In any other country a player of Ervine’s caliber would have it made for life. But soccer
has had a difficult time gaining a foothold in the United States and full-time professional players are few and far between.
The Heat folded after the 1990 season. The entire MSL folded last fall. Ervine was forced to look beyond the arena doors seriously for the first time.
The Salsa was forming in Montebello. Brazilian-born Rildo Menezes, who coached the defunct California Emperors in the APSL in 1990, remembered Ervine from the Heat and wanted him.
“He’s a team leader and organizer who can make the team score,” Menezes said of Ervine. “He has very good skills and great touch on the ball.”
In late April, a week before the league season began, Ervine signed a two-year contract for an undisclosed amount with the Salsa, joining four other former Heat players on the team. He started 10 of the club’s first 11 matches.
Lately, however, Menezes has tried new lineups, suggesting that Ervine’s playing time might be limited, at least for a while, until he settles on the outdoor game.
“Dale has all the tools and ability to be a very, very solid player for us,” Salsa General Manager Rick Davis said. “He needs to get acclimated back to the outdoor game.

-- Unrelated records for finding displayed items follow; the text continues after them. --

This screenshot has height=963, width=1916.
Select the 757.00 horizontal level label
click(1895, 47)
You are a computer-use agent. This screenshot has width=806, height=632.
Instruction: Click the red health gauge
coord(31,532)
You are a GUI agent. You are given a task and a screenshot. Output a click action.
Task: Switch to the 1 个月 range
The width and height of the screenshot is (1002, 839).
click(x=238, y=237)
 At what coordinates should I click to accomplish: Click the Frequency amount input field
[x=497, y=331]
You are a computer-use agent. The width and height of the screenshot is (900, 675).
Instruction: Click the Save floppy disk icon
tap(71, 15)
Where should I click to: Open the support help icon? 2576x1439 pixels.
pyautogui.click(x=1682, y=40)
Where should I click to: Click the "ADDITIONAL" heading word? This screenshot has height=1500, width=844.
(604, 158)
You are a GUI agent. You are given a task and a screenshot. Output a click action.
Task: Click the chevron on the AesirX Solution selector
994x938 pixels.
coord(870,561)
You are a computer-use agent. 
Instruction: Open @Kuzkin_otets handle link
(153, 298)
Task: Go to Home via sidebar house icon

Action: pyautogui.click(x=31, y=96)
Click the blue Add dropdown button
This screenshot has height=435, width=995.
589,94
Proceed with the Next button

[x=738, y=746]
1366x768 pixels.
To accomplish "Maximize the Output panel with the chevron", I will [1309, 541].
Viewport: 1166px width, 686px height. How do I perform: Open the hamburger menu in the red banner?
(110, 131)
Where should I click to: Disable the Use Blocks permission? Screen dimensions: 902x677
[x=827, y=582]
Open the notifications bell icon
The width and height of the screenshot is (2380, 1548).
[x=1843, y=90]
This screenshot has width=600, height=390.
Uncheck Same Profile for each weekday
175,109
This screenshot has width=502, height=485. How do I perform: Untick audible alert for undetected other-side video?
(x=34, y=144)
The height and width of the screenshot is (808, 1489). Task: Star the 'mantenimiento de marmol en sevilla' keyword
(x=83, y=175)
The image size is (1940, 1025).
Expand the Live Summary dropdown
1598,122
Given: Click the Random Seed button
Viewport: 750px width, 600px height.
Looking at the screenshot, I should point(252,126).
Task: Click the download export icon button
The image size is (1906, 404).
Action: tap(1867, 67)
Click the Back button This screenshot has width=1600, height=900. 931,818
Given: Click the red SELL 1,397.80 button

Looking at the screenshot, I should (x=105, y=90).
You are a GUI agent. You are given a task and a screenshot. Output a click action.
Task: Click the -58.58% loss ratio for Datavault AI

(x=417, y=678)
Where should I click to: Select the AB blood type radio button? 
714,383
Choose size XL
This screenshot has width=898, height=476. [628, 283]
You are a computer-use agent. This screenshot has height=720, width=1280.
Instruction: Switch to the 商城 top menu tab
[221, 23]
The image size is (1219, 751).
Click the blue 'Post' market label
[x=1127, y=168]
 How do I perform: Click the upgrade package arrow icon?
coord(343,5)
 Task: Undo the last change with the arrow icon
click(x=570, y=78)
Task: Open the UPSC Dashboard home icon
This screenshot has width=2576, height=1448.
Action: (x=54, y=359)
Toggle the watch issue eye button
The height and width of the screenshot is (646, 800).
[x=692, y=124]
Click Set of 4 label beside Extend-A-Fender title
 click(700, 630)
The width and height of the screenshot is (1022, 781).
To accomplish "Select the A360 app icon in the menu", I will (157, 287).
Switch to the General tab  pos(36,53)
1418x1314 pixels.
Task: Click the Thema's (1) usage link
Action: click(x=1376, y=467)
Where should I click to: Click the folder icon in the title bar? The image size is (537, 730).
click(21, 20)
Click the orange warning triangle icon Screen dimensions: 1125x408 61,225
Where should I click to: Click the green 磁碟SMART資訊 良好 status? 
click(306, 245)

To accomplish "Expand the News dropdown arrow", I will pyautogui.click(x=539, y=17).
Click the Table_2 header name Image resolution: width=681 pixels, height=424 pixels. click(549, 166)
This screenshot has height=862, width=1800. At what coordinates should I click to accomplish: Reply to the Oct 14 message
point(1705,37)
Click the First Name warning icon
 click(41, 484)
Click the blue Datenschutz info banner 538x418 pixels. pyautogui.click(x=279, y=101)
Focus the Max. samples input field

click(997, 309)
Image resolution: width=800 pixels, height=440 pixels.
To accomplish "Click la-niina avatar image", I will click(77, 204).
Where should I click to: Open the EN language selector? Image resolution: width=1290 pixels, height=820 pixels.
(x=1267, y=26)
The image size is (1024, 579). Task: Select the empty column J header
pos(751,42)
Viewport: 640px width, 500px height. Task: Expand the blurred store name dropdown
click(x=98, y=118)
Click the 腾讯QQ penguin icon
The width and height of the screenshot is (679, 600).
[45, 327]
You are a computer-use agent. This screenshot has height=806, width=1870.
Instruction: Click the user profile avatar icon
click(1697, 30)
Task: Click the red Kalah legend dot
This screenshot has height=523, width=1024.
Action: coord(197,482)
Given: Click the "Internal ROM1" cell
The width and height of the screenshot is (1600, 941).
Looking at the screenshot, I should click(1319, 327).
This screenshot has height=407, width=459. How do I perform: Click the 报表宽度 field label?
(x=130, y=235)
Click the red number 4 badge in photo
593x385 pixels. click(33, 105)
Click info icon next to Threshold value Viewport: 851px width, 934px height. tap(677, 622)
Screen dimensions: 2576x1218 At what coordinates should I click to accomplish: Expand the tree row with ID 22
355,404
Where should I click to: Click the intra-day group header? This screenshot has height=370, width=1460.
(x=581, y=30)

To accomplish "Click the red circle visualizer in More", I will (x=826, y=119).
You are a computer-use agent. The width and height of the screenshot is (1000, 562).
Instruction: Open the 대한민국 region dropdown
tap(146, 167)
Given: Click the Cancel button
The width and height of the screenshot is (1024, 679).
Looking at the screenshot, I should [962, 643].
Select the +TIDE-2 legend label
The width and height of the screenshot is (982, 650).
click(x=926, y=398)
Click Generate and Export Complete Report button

I figured when we signed him that it would be a six-month transition period.”
The indoor game requires quick reactions in tight spaces, short passes and playing the ball off the glass or boards, much like hockey players do with a puck. The playing fields are the size of an ice rink and the net is about twice as small as the 8-feet-high, 18-feet-wide outdoor goal mouths. Indoor soccer is played in four, 15-minute periods with ample timeouts. The outdoor game consists of two, 45-minute periods. Time is stopped only at the referee’s discretion for serious injuries.
“There’s no comparison between the two games,” Ervine said. “The fitness level is different. The mental approach to the game is different. Indoors is much more one-on-one all over the field.”
Soccer has always been the driving force in Ervine’s life. Born in Ireland and raised in the South Bay, he grew up when the area was a hotbed of youth soccer.
“In the South Bay, soccer was serious back then,” he said. “I remember seeing license plate covers at the fields that said it was ‘Soccer City USA.’ There was so much soccer talent in the South Bay, it was exciting to play. In grade school we played it during recess.”
Ervine was the captain of UCLA’s 1985 national championship team and a two-time All-American. He was drafted in the first round by Wichita of the then Major Indoor Soccer League in 1986. He was runner-up in balloting for rookie of the year and in 1989-90 scored 62 goals, the most in a season by an American.
Salsa management is betting that Ervine, once he adjusts to the outdoor game, will have similar success.
“For seven years I tried to do what I could to improve each season, to be the best I could be indoors,” Ervine said. “I worked hard at it. Now I need to adjust to more open spaces.”
Davis and Menezes appear willing to wait.
“I think the most important thing right now for Dale Ervine--and this will make a big difference in his game--is for him to gain his confidence back,” Davis said. “It takes time to adjust. Once he feels good about the way he’s playing, he’ll be fine.”
Menezes faults himself for putting Ervine in a difficult situation.
“He was indoors so long, then he came here,” he said. “I put him in the field too fast. He must go back to the confidence in himself he had before and show more soccer for the people.”
Ervine sees his soccer career lasting five or six more years, and he plans on getting his starting job back soon.
“He’s doing better in practice every day, and by the end of the season he will be ready to pull this team into the championship,” Menezes said.
What Ervine does after that is a mystery, especially to a man who has allowed sport to dominate his life.